■ EXERCISE
Set out exactly, line by line, the stretch of data below that begins at the line containing "The height and width of the screenshot is (1109, 1102)." and ends at the line containing "Pin AD03H09-C2 resource", with both ends kept.

[Stored items]
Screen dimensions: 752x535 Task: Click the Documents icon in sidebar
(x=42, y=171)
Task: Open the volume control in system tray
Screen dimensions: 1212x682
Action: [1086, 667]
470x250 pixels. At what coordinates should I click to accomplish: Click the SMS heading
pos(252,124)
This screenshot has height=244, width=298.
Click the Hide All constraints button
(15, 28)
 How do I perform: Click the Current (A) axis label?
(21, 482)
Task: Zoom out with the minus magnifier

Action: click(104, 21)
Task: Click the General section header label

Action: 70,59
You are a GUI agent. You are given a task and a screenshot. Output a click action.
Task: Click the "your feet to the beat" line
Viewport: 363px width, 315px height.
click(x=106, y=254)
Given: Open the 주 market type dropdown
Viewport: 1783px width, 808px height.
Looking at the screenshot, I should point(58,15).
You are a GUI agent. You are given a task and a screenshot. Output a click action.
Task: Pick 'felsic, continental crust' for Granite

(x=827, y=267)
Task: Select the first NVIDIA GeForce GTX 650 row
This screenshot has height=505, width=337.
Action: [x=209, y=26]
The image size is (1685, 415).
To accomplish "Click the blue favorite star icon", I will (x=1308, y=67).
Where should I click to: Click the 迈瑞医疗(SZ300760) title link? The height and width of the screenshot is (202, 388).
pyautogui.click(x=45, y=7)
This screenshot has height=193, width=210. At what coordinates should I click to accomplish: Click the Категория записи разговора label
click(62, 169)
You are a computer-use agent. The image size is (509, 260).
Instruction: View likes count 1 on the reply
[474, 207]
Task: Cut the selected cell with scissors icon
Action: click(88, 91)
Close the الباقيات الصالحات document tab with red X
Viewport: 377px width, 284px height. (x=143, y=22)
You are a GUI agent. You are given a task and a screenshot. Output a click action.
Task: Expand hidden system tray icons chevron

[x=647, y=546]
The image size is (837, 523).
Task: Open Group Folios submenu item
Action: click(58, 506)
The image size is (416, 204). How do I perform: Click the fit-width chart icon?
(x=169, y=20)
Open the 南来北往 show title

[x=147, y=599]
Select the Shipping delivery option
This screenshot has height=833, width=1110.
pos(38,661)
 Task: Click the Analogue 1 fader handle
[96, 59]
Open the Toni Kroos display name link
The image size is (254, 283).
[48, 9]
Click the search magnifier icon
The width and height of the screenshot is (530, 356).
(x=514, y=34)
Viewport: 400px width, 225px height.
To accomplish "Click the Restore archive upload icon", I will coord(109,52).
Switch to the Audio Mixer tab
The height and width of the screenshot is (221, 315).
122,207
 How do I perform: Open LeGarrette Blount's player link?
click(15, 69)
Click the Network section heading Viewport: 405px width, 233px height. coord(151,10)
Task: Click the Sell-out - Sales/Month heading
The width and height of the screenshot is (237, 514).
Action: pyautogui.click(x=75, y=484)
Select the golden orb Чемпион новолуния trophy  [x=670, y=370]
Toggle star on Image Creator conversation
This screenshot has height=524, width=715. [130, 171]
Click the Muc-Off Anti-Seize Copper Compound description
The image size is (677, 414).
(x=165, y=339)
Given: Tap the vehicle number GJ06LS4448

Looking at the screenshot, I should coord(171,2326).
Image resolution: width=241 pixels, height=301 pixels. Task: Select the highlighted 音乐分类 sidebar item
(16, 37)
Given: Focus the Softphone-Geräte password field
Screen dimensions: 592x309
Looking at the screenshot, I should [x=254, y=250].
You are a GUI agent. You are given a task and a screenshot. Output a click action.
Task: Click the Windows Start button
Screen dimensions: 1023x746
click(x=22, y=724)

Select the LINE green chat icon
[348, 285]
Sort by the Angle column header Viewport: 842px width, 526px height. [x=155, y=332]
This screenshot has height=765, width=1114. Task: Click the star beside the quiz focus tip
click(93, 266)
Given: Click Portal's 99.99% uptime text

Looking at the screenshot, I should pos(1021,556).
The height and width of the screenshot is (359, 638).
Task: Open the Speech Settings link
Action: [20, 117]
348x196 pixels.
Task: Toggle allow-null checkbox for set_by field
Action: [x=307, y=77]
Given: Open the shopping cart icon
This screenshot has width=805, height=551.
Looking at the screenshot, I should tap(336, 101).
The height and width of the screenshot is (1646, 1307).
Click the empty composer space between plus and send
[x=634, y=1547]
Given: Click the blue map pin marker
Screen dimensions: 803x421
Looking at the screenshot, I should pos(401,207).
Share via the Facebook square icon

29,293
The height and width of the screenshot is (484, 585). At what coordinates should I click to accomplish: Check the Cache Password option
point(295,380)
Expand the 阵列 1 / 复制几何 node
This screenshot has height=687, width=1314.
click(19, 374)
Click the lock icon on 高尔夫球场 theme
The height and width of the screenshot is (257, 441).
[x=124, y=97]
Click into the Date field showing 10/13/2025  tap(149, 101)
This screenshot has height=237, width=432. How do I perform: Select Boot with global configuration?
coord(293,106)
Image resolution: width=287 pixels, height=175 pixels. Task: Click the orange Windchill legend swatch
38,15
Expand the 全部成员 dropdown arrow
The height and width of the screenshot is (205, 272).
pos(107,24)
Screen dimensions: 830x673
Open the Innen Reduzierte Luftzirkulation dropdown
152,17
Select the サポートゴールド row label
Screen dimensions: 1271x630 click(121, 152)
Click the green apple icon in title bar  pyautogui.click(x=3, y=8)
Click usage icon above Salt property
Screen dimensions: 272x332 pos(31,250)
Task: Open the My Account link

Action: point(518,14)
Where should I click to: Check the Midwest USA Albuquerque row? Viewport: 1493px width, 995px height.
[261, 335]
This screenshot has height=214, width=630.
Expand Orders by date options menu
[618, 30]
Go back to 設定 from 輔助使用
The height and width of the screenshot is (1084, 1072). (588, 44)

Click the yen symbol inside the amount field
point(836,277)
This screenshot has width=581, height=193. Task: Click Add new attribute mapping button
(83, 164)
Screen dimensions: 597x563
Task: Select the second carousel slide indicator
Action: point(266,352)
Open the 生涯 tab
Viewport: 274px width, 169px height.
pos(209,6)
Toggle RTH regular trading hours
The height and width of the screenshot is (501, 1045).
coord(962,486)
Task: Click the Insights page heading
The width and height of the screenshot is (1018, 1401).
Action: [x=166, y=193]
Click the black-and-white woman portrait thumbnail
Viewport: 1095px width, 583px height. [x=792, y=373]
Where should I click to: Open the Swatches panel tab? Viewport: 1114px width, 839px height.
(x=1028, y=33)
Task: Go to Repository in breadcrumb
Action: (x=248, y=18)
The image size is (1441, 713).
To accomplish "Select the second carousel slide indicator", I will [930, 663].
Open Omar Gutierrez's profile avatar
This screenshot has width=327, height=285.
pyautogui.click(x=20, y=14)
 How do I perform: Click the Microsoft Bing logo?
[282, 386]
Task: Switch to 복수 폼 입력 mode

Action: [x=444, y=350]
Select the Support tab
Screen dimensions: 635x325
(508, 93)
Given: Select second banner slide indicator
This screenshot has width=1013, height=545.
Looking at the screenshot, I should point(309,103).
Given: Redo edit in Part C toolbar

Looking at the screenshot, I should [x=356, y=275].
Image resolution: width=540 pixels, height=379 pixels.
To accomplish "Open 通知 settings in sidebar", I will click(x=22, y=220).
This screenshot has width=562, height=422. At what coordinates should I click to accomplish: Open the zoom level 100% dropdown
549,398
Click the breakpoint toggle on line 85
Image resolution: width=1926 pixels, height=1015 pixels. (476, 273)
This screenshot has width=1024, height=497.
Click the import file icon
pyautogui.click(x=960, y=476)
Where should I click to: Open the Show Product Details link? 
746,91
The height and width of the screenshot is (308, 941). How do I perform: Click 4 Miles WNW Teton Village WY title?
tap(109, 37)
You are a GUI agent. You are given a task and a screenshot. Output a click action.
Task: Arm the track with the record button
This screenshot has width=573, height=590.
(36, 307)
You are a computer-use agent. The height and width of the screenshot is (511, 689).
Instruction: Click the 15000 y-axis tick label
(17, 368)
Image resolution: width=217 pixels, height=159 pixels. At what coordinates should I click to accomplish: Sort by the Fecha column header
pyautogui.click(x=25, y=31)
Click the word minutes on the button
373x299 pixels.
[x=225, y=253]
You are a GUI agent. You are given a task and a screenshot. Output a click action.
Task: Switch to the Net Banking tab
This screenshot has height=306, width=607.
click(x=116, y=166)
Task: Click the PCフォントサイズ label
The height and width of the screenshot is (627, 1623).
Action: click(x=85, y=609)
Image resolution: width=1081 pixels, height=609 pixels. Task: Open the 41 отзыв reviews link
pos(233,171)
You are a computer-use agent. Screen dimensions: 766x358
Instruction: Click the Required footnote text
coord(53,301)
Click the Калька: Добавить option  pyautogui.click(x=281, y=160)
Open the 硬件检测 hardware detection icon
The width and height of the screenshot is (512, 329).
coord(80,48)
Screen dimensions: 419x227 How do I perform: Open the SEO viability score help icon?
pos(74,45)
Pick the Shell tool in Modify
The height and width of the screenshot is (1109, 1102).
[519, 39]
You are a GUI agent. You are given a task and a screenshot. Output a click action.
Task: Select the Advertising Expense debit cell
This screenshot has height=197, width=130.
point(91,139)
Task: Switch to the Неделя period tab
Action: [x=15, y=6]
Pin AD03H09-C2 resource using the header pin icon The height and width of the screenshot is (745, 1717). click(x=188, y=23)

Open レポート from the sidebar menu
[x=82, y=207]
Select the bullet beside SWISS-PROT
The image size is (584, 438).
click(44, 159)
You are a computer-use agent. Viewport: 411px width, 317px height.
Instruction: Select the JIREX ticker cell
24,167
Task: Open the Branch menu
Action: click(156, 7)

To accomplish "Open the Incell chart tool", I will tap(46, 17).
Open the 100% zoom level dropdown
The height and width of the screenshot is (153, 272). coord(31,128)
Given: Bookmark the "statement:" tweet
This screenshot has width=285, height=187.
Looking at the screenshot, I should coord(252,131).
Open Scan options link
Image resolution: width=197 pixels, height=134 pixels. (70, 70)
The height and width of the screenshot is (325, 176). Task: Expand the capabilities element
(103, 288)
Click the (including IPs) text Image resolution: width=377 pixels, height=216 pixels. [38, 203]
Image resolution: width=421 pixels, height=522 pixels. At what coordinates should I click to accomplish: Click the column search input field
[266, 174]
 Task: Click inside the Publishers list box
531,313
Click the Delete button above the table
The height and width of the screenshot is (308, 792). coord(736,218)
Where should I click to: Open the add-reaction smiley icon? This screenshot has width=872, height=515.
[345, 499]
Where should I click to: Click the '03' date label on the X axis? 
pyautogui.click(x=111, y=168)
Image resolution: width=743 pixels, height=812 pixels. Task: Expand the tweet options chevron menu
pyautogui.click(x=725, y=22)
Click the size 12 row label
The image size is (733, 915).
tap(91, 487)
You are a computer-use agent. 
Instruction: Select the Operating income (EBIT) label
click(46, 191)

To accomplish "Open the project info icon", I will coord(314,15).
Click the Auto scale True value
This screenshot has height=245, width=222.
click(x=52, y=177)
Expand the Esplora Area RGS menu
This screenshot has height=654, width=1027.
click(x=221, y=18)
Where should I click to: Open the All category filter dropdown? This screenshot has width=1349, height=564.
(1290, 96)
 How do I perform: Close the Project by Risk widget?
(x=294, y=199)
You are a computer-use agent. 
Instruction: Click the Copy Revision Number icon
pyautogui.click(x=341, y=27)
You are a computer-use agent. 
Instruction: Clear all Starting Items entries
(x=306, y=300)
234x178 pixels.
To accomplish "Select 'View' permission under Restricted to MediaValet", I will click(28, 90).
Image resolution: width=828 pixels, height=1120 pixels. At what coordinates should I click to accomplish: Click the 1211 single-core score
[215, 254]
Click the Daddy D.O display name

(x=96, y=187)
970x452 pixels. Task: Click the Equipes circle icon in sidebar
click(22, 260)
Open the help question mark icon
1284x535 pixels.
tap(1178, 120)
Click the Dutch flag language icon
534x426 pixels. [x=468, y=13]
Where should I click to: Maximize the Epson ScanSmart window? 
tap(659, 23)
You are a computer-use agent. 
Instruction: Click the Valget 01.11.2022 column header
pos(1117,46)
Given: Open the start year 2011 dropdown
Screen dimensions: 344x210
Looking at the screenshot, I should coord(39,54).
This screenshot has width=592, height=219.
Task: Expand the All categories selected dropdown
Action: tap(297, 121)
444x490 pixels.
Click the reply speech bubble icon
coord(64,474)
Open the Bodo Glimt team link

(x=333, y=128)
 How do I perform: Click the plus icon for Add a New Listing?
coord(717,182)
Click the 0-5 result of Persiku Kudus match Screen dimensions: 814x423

■ RESULT FOR THIS TASK
The height and width of the screenshot is (1109, 1102).
[519, 39]
You are a GUI agent. You are given a task and a screenshot. Output a click action.
Task: Select the Advertising Expense debit cell
This screenshot has height=197, width=130.
point(91,139)
Task: Switch to the Неделя period tab
Action: [x=15, y=6]
Pin AD03H09-C2 resource using the header pin icon The height and width of the screenshot is (745, 1717). click(x=188, y=23)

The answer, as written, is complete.